■ EXTRAHIERTER TEXT:
· · ·

Unterschwellige Macht der Fünften Gewalt und der goldene Informationskäfig im Palastkomplex
Häufig begegnet man dem Ausdruck „Vierte Gewalt“, wenn es um die Tätigkeit von Journalisten geht. Damit wird angedeutet, dass bedeutende Medien wie Zeitungen, Fernsehen, Radio und das Internet dazu dienen, über das Handeln des Staates und seiner Institutionen zu berichten. In diesem Zusammenhang könnte man jedoch auch von einer “Fünften Gewalt” sprechen. Abseits der öffentlichen Wahrnehmung findet Politik ebenfalls auf einer ganz anderen Ebene statt. Diese Erkenntnis ist jedoch nicht neu.
“Palastkomplex” – “Anführer, Cassius Chaerea, hegte angeblich einen persönlichen Groll gegen den Kaiser”

· · ·

■ DATENAUSZUG:
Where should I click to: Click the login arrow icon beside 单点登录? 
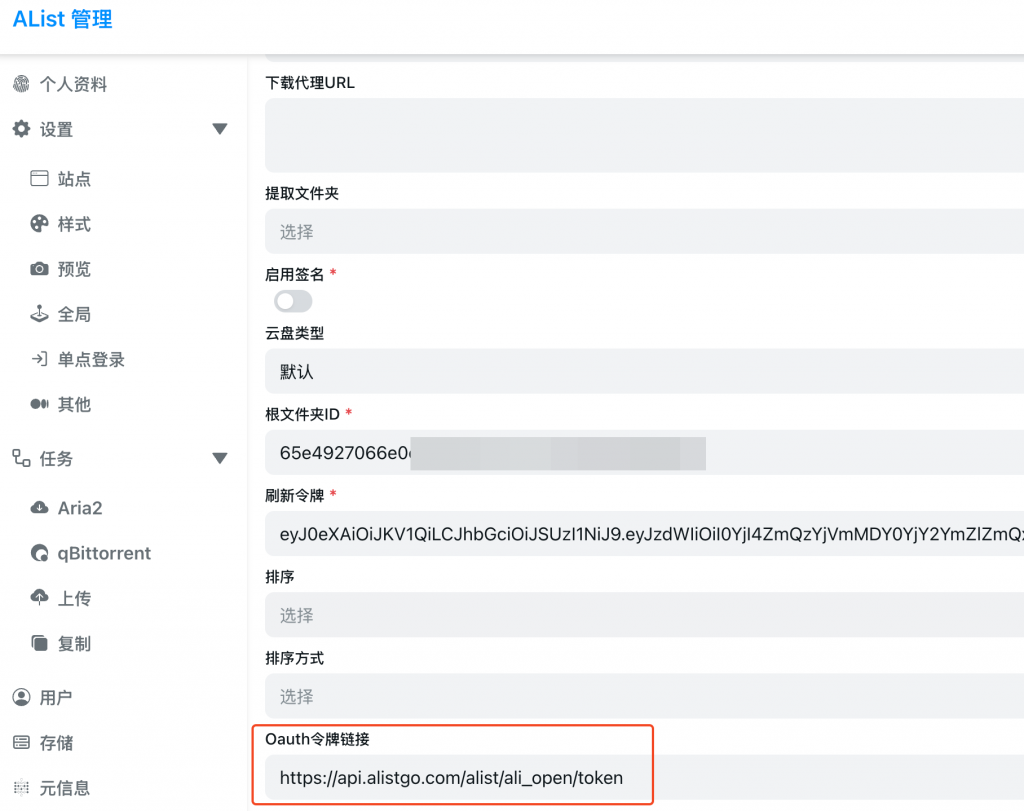(x=39, y=359)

· · ·

■ AUFGABEN:
- a) Prüfe, ob die folgenden Aussagen mit dem extrahierten Text übereinstimmen, und belege jede Antwort mit einem wörtlichen Zitat. (i) Der Ausdruck „Vierte Gewalt“ wird im Zusammenhang mit der Arbeit von Journalisten verwendet. (ii) Die Erkenntnis, dass Politik auch abseits der öffentlichen Wahrnehmung stattfindet, wird als neu bezeichnet. (iii) Das Internet zählt zu den genannten Medien.
- b) Beantworte anhand des extrahierten Textes jede Frage in einer eigenen Zeile:
(i) Von welchem Käfig ist in der Überschrift die Rede?
(ii) Welche Medien werden als bedeutend aufgezählt?
(iii) Wer wird am Ende als Anführer genannt?
- c) Gib den Absatz des extrahierten Textes, der mit „Häufig begegnet man“ beginnt, als kurze Liste wieder und behalte dabei seine wesentlichen Aussagen bei.
Die Zeilen haben mit dem extrahierten Text nichts zu tun.

■ LÖSUNGEN:
- a)
(i) Ja: „wenn es um die Tätigkeit von Journalisten geht“
(ii) Nein: „Diese Erkenntnis ist jedoch nicht neu.“
(iii) Ja: „Zeitungen, Fernsehen, Radio und das Internet“

- b)
(i) Vom goldenen Informationskäfig im Palastkomplex
(ii) Zeitungen, Fernsehen, Radio und das Internet
(iii) Cassius Chaerea

- c)
- Der Ausdruck „Vierte Gewalt“ wird häufig für die Tätigkeit von Journalisten verwendet.
- Gemeint ist, dass Zeitungen, Fernsehen, Radio und Internet über das Handeln des Staates und seiner Institutionen berichten.
- Man könnte auch von einer „Fünften Gewalt“ sprechen.
- Politik findet zudem abseits der öffentlichen Wahrnehmung auf einer ganz anderen Ebene statt.
- Diese Erkenntnis ist nicht neu.